- Born: Kwesi Kwarteng Owusu 24 October 1954 Sekondi, Ghana
- Died: 22 March 2025 (aged 70) London, England
- Education: Adisadel College; London School of Economics
- Occupations: Writer, filmmaker, podcast host
- Years active: 1980–2025
- Known for: Co-founder of African Dawn; co-founder of Creative Storm Ghana
- Notable work: Ama (1991); Black British Culture and Society (2000): Maternal Health Channel Television Series (2013)
- Website: kwesinews.com

= Kwesi Owusu =

Ghanaian author and filmmaker (1954–2025)

Kwesi Owusu (24 October 1954 – 22 March 2025) was a Ghanaian writer, filmmaker and creative entrepreneur. He was considered "one of Ghana’s leading filmmakers and communications specialists" and was also the author of five books. In the 1980s, he was a founding member of the influential pan-African performance group African Dawn. From 2022, Owusu hosted the African Dawn podcast, covering "untold stories" from Africa's cultural history as well as current trends in the arts world.

== Biography ==
=== Early years and education ===
Kwesi Kwarteng Owusu was born in Sekondi, Gold Coast (present-day Ghana), in 1954. He attended Adisadel College, Cape Coast, going on to do postgraduate studies in Political Science and Pre Colonial African Social Formations at the London School of Economics (1980–83).

=== African Dawn ===
Continuing to be based in England, in the 1980s, Owusu co-founded the pan-African poetry and music group, African Dawn, together with Sheikh Gueye and Wanjiku Kiarie, later joined by Nii Noi Nortey, Merle Collins, Wala Danga, and Vico Mensah. Described as "modern-day griots", African Dawn released four albums, and among other activities worked with Ngũgĩ wa Thiong'o on the 1984 stage production The Trial of Dedan Kimathi. Commenting on the aesthetics used by African Dawn, Ngũgĩ stated: "For Owusu, the fusion of art forms characteristic of orature is what gives to black artists an international character as artists and cultural workers defying formal definitions of the geopolitical to connect with centres of inspiration in Africa, Asia, and the Caribbean without relinquishing their claims to their legitimate space within Britain and Europe. Orature so conceived is against the ghetto and the margin."

=== Writing ===
In 1986, Owusu published the book The Struggle for Black Arts in Britain (about establishing an authentic Black arts tradition in the UK, and the links between popular art, activism and Black rebellion), followed in 1987 by Behind the Masquerade, written with Jacob Ross, on the Notting Hill Carnival.

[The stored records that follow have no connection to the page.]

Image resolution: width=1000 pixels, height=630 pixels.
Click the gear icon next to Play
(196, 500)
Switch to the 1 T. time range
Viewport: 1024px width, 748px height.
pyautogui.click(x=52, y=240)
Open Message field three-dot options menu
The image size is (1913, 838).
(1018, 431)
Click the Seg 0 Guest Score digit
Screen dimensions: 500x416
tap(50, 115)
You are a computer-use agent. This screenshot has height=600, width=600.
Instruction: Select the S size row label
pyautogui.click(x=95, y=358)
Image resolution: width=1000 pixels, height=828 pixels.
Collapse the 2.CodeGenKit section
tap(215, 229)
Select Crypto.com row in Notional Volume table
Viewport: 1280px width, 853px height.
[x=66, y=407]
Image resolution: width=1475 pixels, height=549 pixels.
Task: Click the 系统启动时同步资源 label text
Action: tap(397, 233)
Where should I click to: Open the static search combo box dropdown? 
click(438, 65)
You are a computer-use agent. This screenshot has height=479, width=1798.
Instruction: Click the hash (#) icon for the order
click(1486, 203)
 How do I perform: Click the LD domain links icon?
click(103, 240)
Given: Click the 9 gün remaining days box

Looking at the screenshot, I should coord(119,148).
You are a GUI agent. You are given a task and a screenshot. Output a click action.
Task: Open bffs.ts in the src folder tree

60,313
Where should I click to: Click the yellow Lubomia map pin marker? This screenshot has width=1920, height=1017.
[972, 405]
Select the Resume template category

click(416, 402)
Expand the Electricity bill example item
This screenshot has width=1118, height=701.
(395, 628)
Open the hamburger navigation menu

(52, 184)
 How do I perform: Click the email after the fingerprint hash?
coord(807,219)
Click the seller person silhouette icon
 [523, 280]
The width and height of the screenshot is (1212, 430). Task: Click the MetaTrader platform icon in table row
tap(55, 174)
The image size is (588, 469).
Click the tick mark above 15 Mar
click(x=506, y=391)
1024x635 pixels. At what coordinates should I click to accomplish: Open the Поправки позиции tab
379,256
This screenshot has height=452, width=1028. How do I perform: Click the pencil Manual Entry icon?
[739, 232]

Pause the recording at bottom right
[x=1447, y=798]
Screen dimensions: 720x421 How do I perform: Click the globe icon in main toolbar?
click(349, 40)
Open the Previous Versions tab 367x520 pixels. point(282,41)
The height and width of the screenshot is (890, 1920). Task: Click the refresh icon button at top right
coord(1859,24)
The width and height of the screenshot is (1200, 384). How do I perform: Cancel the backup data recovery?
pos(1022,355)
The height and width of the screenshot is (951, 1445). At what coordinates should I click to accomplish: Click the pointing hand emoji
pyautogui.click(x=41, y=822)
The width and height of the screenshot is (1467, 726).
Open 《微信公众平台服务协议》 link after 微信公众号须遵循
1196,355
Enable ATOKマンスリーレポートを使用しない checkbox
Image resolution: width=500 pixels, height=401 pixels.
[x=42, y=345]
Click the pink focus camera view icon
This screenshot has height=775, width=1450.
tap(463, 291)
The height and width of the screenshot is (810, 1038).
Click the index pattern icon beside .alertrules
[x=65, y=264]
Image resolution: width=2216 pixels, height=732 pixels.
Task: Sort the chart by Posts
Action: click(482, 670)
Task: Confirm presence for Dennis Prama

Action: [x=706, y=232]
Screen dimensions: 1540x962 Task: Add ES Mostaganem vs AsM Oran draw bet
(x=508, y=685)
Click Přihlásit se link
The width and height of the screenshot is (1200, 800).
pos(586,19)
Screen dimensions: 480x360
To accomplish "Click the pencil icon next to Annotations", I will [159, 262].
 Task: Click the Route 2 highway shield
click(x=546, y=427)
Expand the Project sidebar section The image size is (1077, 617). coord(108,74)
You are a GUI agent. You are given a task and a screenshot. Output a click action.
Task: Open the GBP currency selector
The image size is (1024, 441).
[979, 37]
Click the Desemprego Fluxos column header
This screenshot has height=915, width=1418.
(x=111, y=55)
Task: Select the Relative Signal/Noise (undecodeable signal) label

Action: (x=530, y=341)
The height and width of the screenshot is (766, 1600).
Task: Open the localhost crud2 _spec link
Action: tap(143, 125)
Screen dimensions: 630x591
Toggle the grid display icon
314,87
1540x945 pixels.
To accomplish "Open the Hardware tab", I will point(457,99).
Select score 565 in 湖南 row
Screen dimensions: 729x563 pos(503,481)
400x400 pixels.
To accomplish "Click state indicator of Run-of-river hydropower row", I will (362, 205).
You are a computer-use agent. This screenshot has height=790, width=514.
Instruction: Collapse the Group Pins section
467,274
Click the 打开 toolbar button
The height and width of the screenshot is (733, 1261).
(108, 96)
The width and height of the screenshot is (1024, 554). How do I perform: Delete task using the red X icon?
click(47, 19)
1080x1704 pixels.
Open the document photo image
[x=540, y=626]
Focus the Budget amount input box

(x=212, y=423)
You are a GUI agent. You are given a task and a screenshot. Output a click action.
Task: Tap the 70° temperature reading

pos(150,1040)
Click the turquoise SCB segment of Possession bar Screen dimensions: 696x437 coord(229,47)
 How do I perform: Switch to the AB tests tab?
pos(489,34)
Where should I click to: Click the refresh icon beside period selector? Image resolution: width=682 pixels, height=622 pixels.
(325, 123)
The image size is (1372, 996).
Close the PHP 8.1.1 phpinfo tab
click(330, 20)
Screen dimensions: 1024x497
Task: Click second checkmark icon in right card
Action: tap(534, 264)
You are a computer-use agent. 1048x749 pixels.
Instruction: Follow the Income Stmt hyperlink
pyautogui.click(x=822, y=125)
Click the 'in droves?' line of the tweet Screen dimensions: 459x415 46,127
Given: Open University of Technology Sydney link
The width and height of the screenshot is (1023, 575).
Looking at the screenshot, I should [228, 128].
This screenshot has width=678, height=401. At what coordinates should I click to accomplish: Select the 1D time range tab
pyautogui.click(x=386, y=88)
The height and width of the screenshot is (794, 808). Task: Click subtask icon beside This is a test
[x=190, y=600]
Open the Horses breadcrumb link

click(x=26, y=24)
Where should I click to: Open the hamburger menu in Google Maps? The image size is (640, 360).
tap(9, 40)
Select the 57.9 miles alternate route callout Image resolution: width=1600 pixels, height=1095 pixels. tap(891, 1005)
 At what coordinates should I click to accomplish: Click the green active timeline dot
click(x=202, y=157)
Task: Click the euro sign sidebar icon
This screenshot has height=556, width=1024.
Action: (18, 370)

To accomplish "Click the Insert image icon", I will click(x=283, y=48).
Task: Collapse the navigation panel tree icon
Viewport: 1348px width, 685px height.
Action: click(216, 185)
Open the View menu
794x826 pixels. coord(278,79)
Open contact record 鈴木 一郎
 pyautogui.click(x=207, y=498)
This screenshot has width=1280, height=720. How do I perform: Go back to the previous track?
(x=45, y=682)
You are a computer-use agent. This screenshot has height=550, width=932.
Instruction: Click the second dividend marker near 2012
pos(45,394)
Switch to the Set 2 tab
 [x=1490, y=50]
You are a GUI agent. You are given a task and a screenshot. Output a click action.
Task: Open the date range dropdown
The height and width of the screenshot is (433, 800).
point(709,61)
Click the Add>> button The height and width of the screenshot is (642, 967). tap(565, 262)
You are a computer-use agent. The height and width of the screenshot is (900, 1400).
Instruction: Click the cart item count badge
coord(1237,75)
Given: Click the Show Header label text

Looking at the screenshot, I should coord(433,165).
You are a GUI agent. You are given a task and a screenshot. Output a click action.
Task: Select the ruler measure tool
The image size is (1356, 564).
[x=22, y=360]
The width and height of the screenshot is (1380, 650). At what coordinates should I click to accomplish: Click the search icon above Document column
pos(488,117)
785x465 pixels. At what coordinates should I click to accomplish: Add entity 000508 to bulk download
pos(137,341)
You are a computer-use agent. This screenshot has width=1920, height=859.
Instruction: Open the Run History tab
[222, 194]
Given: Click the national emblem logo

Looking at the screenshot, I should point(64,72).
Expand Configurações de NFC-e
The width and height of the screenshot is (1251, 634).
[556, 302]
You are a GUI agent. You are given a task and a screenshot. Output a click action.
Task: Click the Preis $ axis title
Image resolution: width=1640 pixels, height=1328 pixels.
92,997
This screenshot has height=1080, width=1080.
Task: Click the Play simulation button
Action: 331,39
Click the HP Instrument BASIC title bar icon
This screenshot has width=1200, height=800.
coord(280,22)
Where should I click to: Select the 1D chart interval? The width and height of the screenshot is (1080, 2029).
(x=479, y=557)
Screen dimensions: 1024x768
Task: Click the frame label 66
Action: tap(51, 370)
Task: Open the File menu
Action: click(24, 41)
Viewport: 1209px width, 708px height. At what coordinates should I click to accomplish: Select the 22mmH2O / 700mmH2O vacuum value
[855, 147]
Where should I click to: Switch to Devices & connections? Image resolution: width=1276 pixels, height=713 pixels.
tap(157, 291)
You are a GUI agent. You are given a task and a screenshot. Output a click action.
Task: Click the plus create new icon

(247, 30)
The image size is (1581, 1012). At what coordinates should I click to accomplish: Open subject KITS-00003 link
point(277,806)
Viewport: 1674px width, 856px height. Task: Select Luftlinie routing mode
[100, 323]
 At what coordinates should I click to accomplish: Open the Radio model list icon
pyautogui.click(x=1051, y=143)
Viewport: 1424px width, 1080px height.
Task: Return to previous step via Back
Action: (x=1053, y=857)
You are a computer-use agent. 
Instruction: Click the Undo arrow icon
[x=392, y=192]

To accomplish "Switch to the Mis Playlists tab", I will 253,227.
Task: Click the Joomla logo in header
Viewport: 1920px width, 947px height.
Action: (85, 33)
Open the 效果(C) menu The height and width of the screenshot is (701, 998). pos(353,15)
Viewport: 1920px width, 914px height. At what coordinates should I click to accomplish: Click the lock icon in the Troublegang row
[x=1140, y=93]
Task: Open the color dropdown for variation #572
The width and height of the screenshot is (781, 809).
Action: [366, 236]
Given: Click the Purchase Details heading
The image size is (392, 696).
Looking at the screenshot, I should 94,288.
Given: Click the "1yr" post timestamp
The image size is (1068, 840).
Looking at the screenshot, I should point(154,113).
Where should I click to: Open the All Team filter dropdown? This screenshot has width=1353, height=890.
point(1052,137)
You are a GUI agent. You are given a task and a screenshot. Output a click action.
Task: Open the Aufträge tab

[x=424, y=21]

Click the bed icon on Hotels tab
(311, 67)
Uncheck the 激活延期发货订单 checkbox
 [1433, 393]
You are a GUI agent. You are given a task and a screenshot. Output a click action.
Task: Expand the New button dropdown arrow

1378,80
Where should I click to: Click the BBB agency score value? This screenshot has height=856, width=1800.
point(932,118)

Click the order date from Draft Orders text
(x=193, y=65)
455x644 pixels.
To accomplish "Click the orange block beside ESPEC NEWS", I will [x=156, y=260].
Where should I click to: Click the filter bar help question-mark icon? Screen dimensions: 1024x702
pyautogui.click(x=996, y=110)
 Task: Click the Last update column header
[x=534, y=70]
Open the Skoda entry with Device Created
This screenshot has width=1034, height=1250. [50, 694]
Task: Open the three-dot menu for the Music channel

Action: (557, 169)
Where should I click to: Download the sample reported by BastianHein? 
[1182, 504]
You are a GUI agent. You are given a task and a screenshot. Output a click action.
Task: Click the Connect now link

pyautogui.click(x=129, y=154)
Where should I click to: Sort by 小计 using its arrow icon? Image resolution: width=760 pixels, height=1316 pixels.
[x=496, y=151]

Owusu edited Storms of the Heart: An Anthology of Black Arts and Culture (1988) and Black British Culture and Society: A Text Reader in 2000. Scholar and critical theorist Homi K. Bhabha in a review of Storms of the Heart for Art Monthly stated: "There is a storm at the heart of this book, a turbulence that accompanies the emergence of contemporary Black culture, that is reflected in the form of the text itself. ...and perhaps the most exciting reorganisation of cultural space that is presaged in this book, for me at least, is its effective refusal of a unitary concept of culture."

In 2012, Owusu published Ghana Highlife Music, co-authored with African music specialist Florent Mazzoleni.

=== Film ===
Owusu's film career began in the 1980s, when he was an apprentice producer and director with Channel 4's Cinema Action. In 1988, he and Kwate Nee-Owoo made Ouaga, a documentary on African cinema, and their feature film Ama – the first African film to be shot in London – was released to much acclaim in 1992, screened in Ghana, London, Cannes and elsewhere internationally.

Among the numerous films Owusu has directed are Love in a Cold Climate (1990), Segrin Africa (1993) and, from 2003, with the multi-media production house Creative Storm and Mildred Samuel, Water is Life (2003), The Lights Have Gone Out Again (2009), Ghana's Plastic Waste Menace (2009), Singing For Freedom (2010), Environmental Health Channel (2013) and the Maternal Health Channel Television Series (2013), including screenings at the first Environmental Film Festival of Accra. Film producer and journalist Afua Hirsch in a review for The Guardian stated: "The documentaries tell powerful real-life stories. Creative Storm documentaries have a reputation for sparking change in Ghana. Its 2003, environmental documentary Water Is Life influenced a change in water policy, from privatisation to a public-private partnership, and a year-long series the team produced, the Environment Channel, in 2010, was praised for stimulating debate about environmental challenges."

=== Other media, cultural work and activism ===
Owusu was part of a consortium, called Black Triangle, that bought the Electric Cinema, Notting Hill, in London's Portobello Road, and he had responsibility for running the cinema, with partners in the consortium representing other branches of the black media: Val McCalla from Voice Communications Group and Neil Kenlock from Choice FM radio.

Owusu was on the editorial board of Artrage magazine, was a research associate of the University of Cambridge's African Studies Centre, and taught at universities in the UK and the US.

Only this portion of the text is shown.